_Text block_.
Celatoblatta peninsularis

Scientific classification
- Kingdom: Animalia
- Phylum: Arthropoda
- Class: Insecta
- Order: Blattodea
- Family: Blattidae
- Genus: Celatoblatta
- Species: C. peninsularis
- Binomial name: Celatoblatta peninsularis Johns, 1966

= Celatoblatta peninsularis =

- Genus: Celatoblatta
- Species: peninsularis
- Authority: Johns, 1966

Species of cockroach

Celatoblatta peninsularis is a species of cockroach endemic to New Zealand, where it is only known from Banks Peninsula in the Canterbury region. It was described in 1966 by Peter Johns and is most closely related to Celatoblatta brunni. The adults are around 12.5-15mm (0.49-0.59 in) in length and can be found in a variety of habitats on the peninsula. The species occurs all year round and are thought to produce brood in two pulses per year. They are also known to be parasitized by Tachysphex nigerrimus, the black cockroach hunter.

== Taxonomy ==
This species was described in 1966 by Peter Johns from specimens collected throughout Banks Peninsula. The holotype is stored in Canterbury Museum.

=== Phylogeny ===
A 2004 study examined the relationships New Zealand's Celatoblatta using ten of its species, including Celatoblatta peninsularis. Using cytochrome oxidase I sequences, the study found that C. peninsularis was most closely related to Celatoblatta brunni, a species from the Chatham Islands and support for the group was also found in 2011. It was also estimated that the two species diverged from each other around one million years ago.

_Data excerpts_.
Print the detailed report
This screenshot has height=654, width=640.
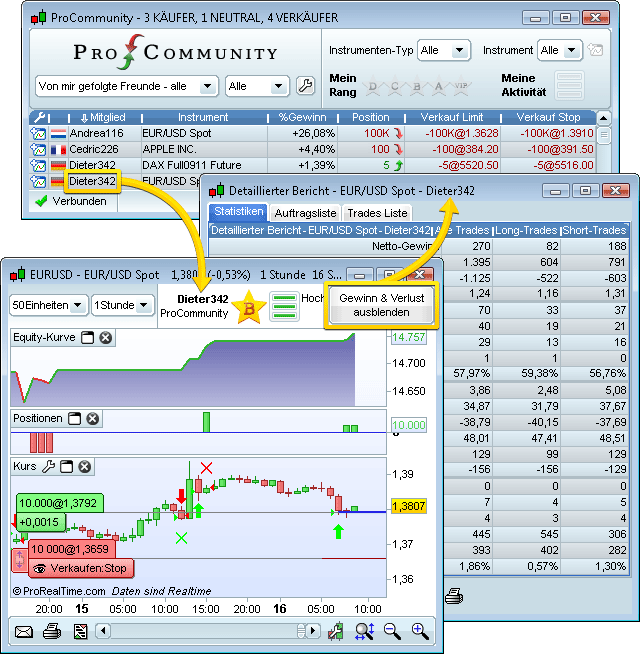point(454,596)
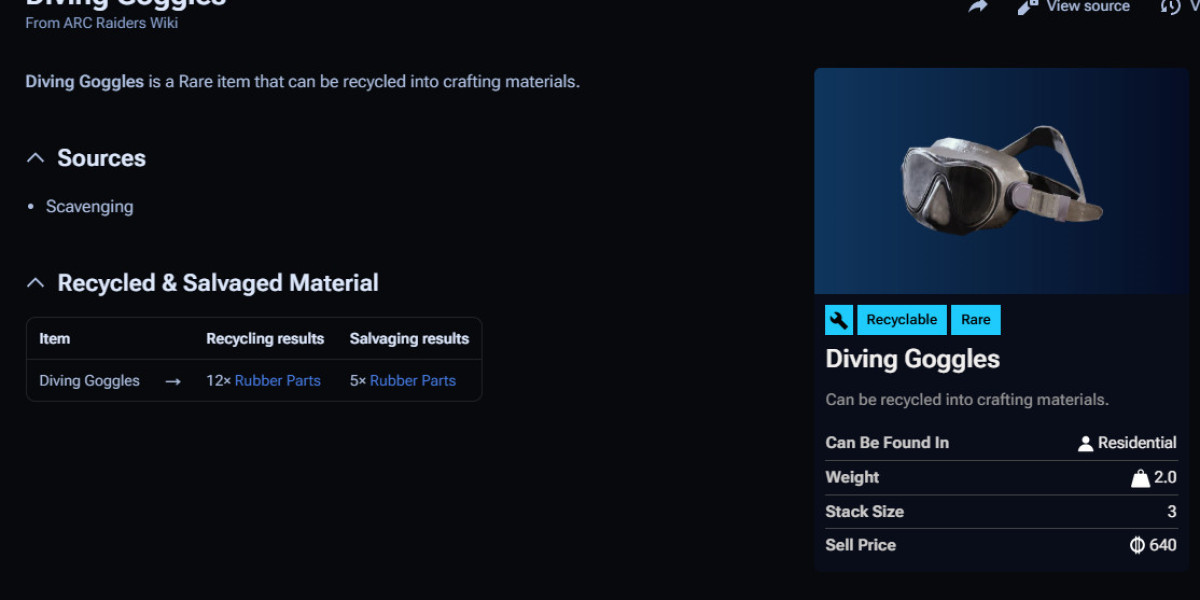
Task: Click the Diving Goggles link in the table
Action: pyautogui.click(x=89, y=380)
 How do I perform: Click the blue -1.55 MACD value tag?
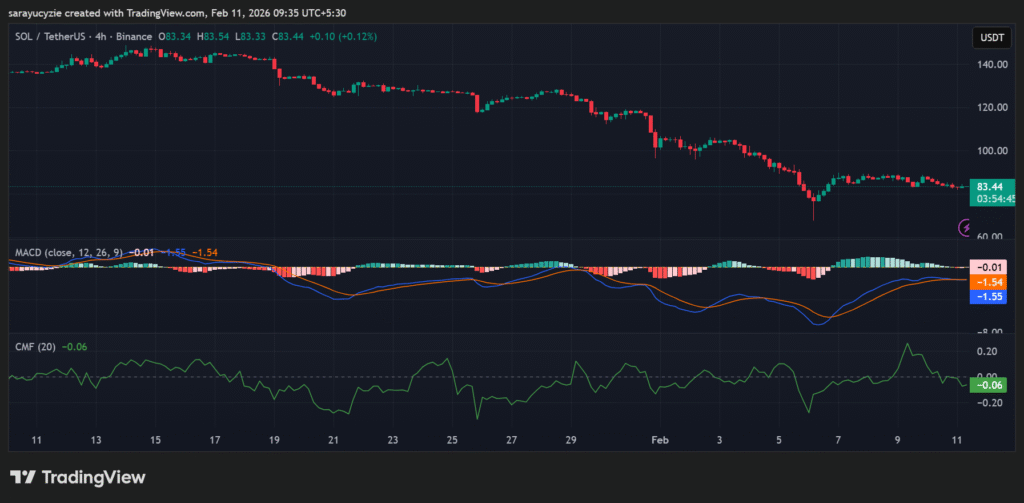pos(990,297)
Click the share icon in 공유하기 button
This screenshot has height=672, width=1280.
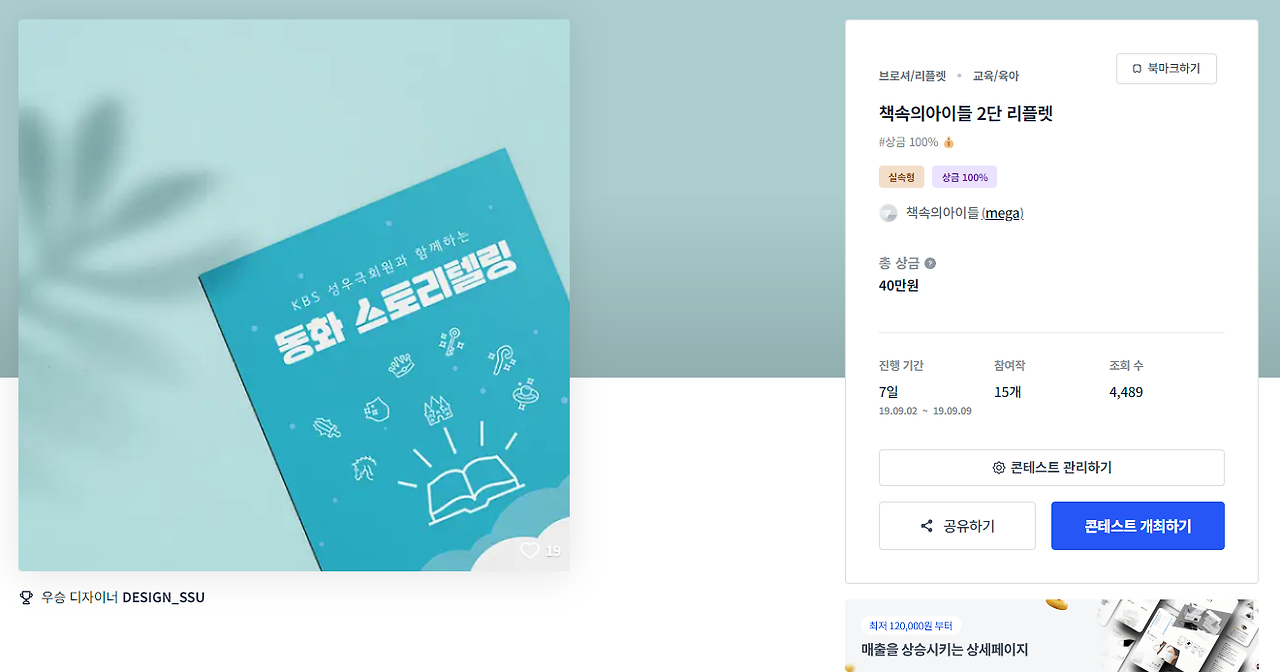coord(927,526)
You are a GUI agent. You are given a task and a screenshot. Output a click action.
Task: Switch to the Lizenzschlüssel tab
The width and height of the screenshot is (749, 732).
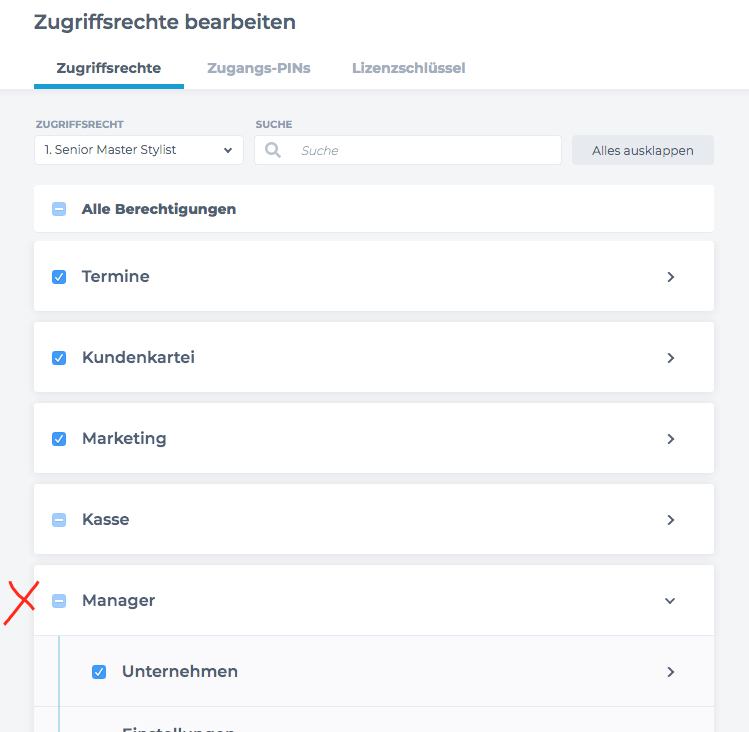(x=408, y=68)
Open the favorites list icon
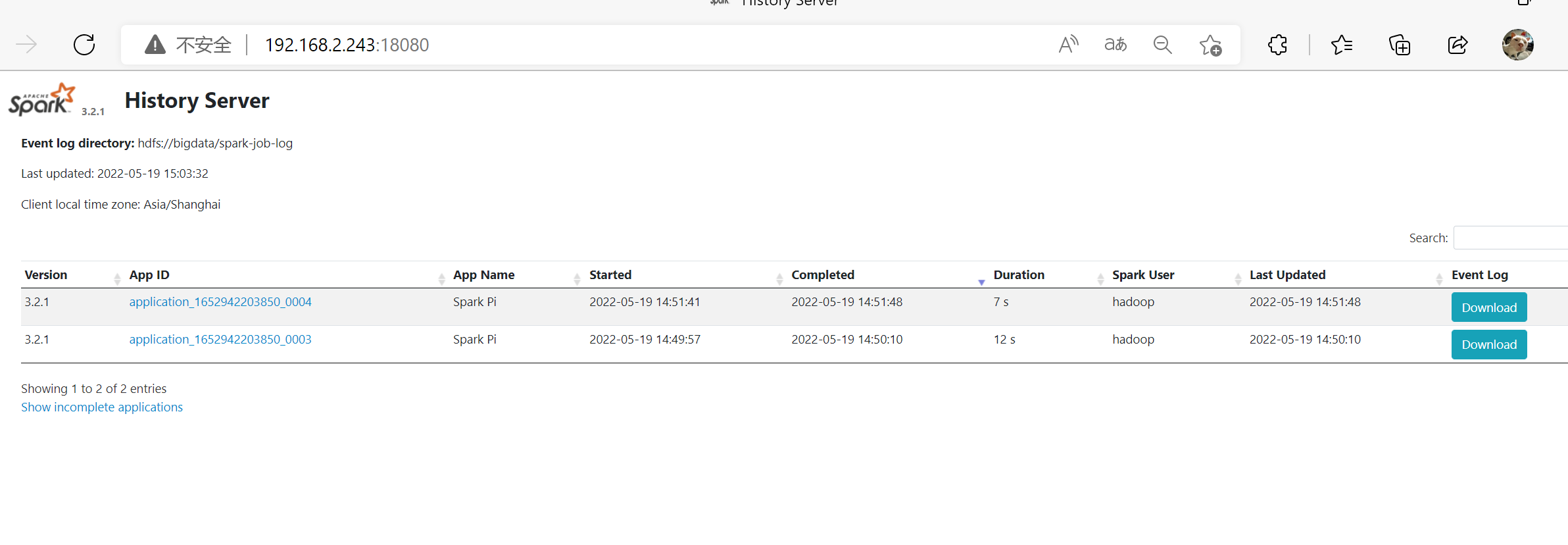Image resolution: width=1568 pixels, height=545 pixels. tap(1342, 45)
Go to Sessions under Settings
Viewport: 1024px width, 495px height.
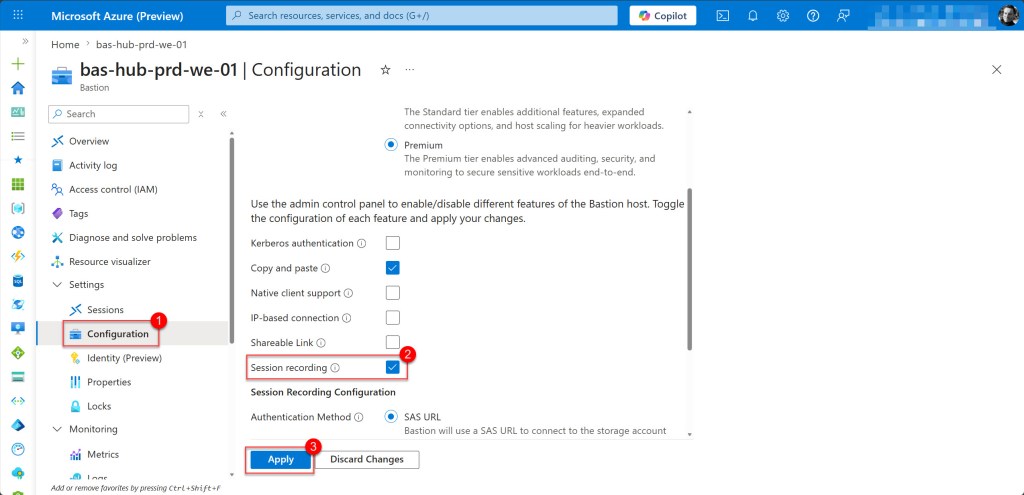[x=105, y=310]
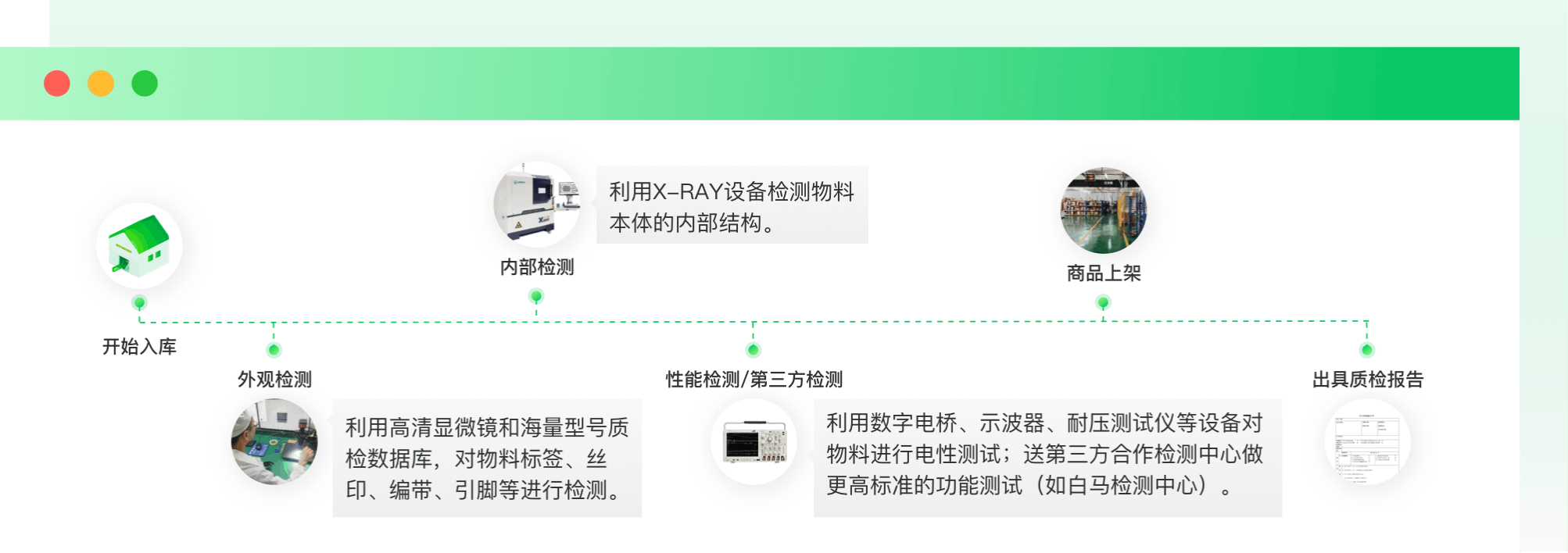
Task: Click timeline marker below 内部检测
Action: click(536, 296)
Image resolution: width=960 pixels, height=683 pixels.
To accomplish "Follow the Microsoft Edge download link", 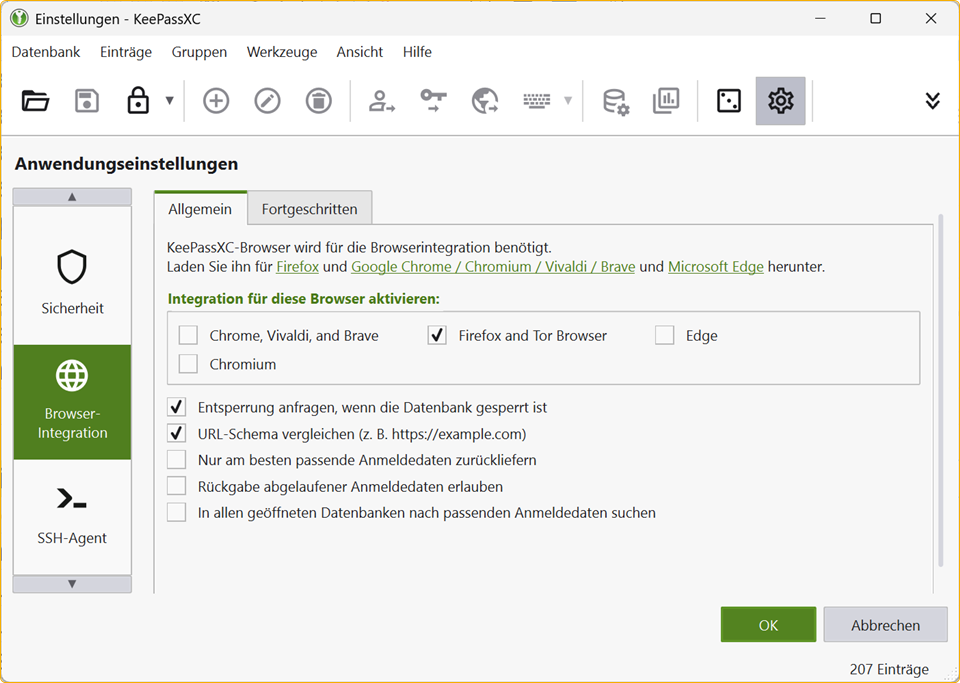I will pos(715,267).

_Tasks for this exercise_.
A. In the Celatoblatta peninsularis text, retype the part that opens with the words containing "Celatoblatta peninsularis is" and closes with "in Canterbury Museum.".
B. From the scientific classification list in the Celatoblatta peninsularis text, list each rank from kingdom down to species along with the name given for it.
C. Turn the paragraph of the Celatoblatta peninsularis text that begins "Celatoblatta peninsularis is a species of cockroach endemic" into a bulleted list of its main facts.

_Written responses_.
A.
Celatoblatta peninsularis is a species of cockroach endemic to New Zealand, where it is only known from Banks Peninsula in the Canterbury region. It was described in 1966 by Peter Johns and is most closely related to Celatoblatta brunni. The adults are around 12.5-15mm (0.49-0.59 in) in length and can be found in a variety of habitats on the peninsula. The species occurs all year round and are thought to produce brood in two pulses per year. They are also known to be parasitized by Tachysphex nigerrimus, the black cockroach hunter.

== Taxonomy ==
This species was described in 1966 by Peter Johns from specimens collected throughout Banks Peninsula. The holotype is stored in Canterbury Museum.

B.
- Kingdom: Animalia
- Phylum: Arthropoda
- Class: Insecta
- Order: Blattodea
- Family: Blattidae
- Genus: Celatoblatta
- Species: C. peninsularis

C.
- Cockroach species endemic to New Zealand, known only from Banks Peninsula in the Canterbury region.
- Described in 1966 by Peter Johns.
- Most closely related to Celatoblatta brunni.
- Adults are about 12.5-15mm (0.49-0.59 in) long and live in a variety of habitats on the peninsula.
- Occurs all year round and is thought to produce brood in two pulses per year.
- Parasitized by Tachysphex nigerrimus, the black cockroach hunter.